Nuestra comunidad eclesial, la Iglesia que está en Valencia, la diócesis de Valencia, como cuando en la multiplicación de los panes aquel chico con cinco panes y dos peces –poco, muy poco para lo que se necesitaba– puso todo a disposición del Señor, así también ahora cuanto tenemos y pueda ayudar está puesto en manos de los que nos llegan, con el debido discernimiento, para ayudarles: pisos, viviendas, locales, ropas, alimentos, ayudas económicas, servicios jurídicos…, todos y todo para ayudar, con valentía, firmeza, decisión, confianza. Por eso ruego a los organismos de Cáritas, a la Delegación de Migraciones, a las instituciones, a las congregaciones de vida consagrada, a las parroquias…, a todos, que nos movilicemos, y hagamos posible el gran milagro que en estos momentos necesitamos en el mundo, en Europa y en España. Para eso es urgentísimo avivar nuestra fe en Dios: y ahí tenemos la oración.

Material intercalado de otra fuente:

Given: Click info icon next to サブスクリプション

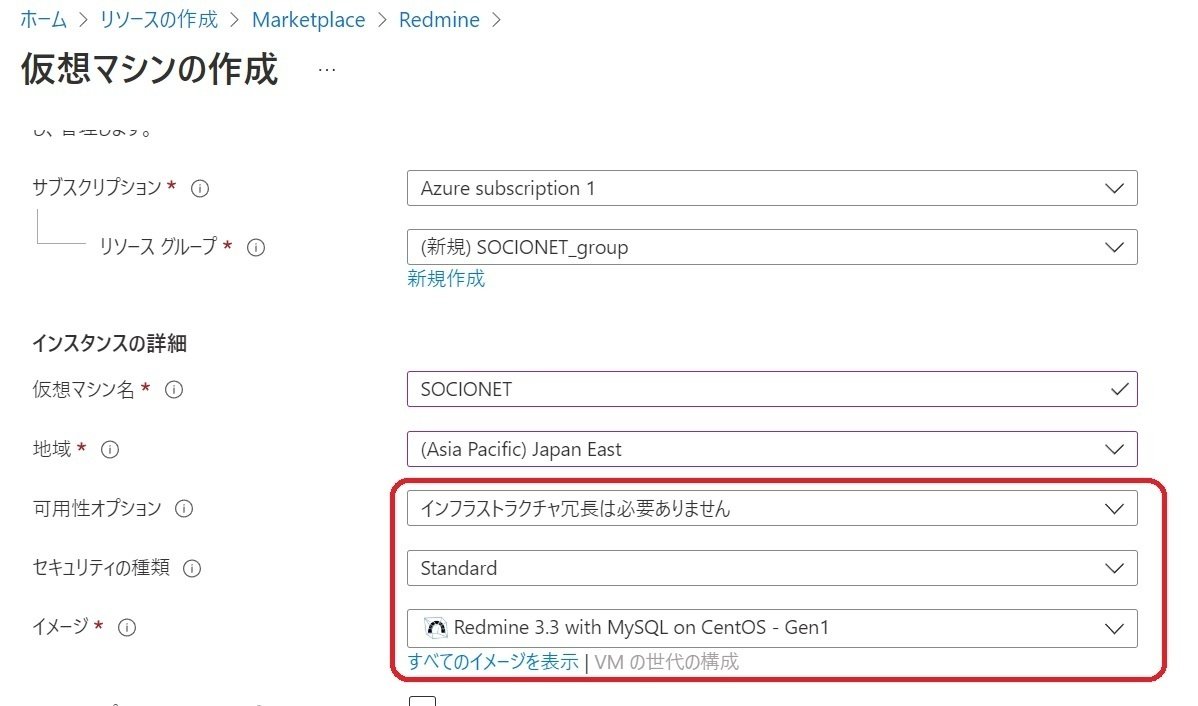Looking at the screenshot, I should click(199, 188).
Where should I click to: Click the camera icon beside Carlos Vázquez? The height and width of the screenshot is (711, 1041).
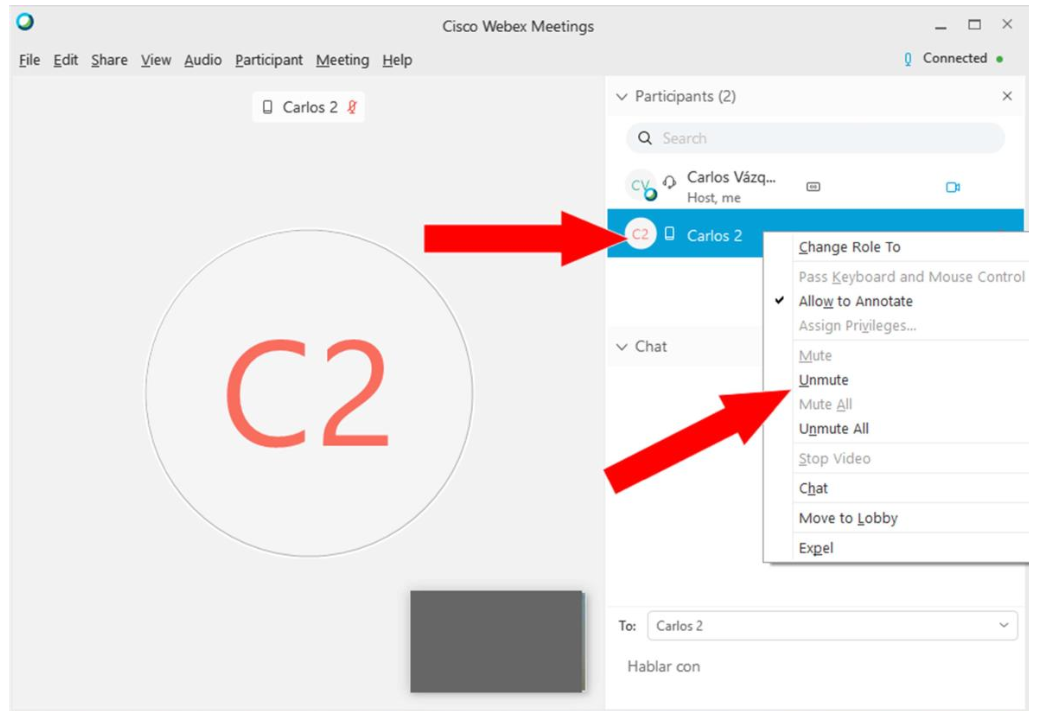pos(952,187)
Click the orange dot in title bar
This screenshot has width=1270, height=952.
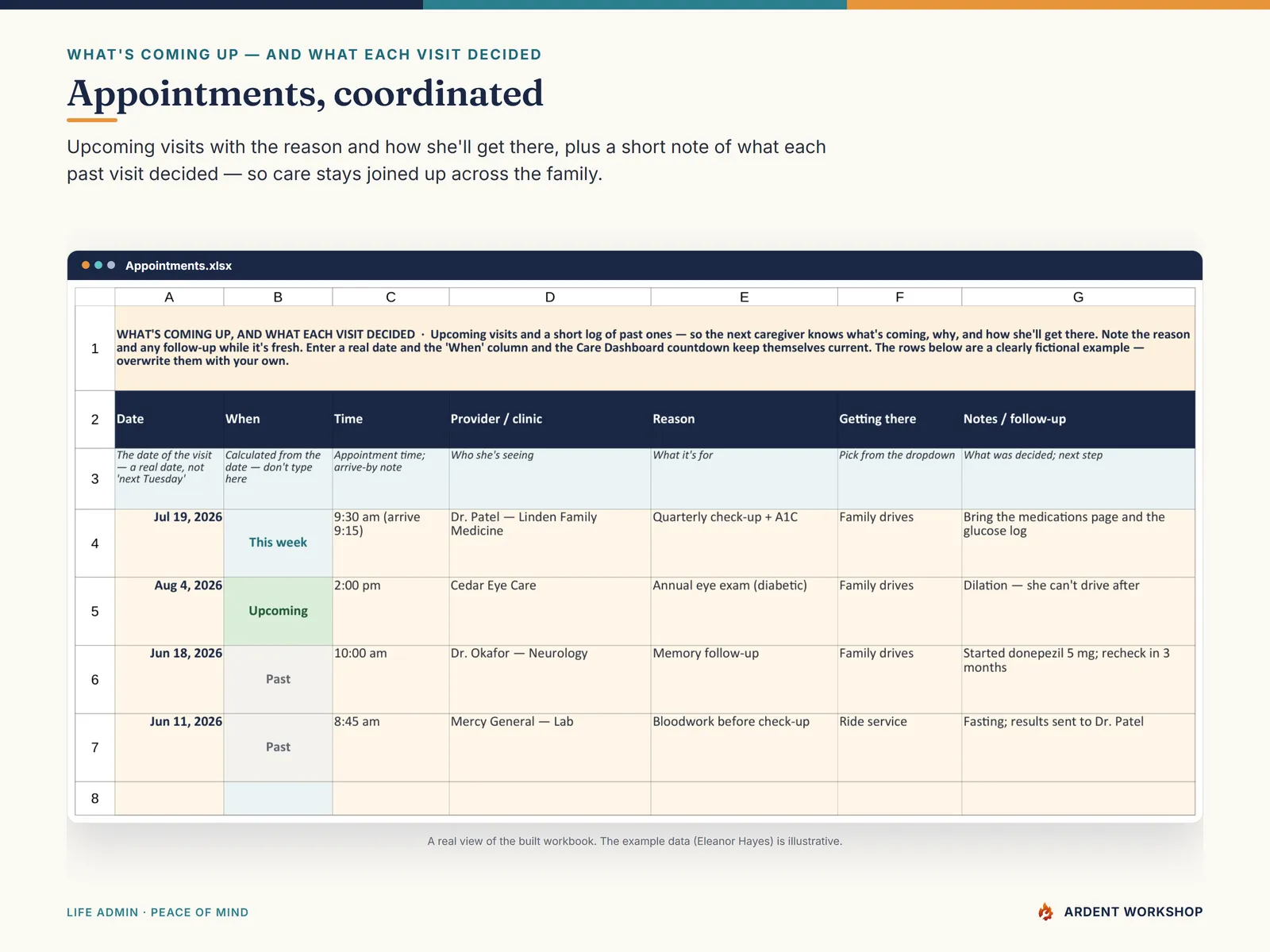[x=86, y=265]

Sepan quienes están en la responsabilidad pública y política en nuestros pueblos y ciudades, Comunidad Autonómica y responsables estatales, que nos tienen a su disposición, dispuestos a colaborar, y buscar soluciones conjuntas justas, sin olvidar que esta realidad tan dolorosa no puede oscurecer la lucidez necesaria para salvaguardar nuestra patria común, que tiene unas raíces que hacen posible esta acogida: las raíces cristinas, que son de caridad, justicia y misericordia. Si desaparecen estas raíces todo se vendrá abajo. Me permito añadir que no podemos olvidar que esta emergencia es una llamada a la comunidad internacional, a un nuevo orden justo, y una exigencia de reciprocidad, sobre todo, en países del área cultural y religiosa con suficientes medios de la que nos llegan estos hermanos nuestros.

Que todo el pueblo cristiano eleve súplicas confiadas al Padre común para que se encuentren caminos de solución a las dolorosas e injustas situaciones por las que pasan tantos hermanos nuestros, que, por razones diversas, han tenido que abandonar sus familias, su patria, sus tierras, buscando condiciones de vida humana más dignas. Introdúzcanse preces en la oración de los fieles por esta intención. Convóquense vigilias y encuentros de oración y adoración. No endurezcamos nuestro corazón: «En casa hay sitio para un hermano más».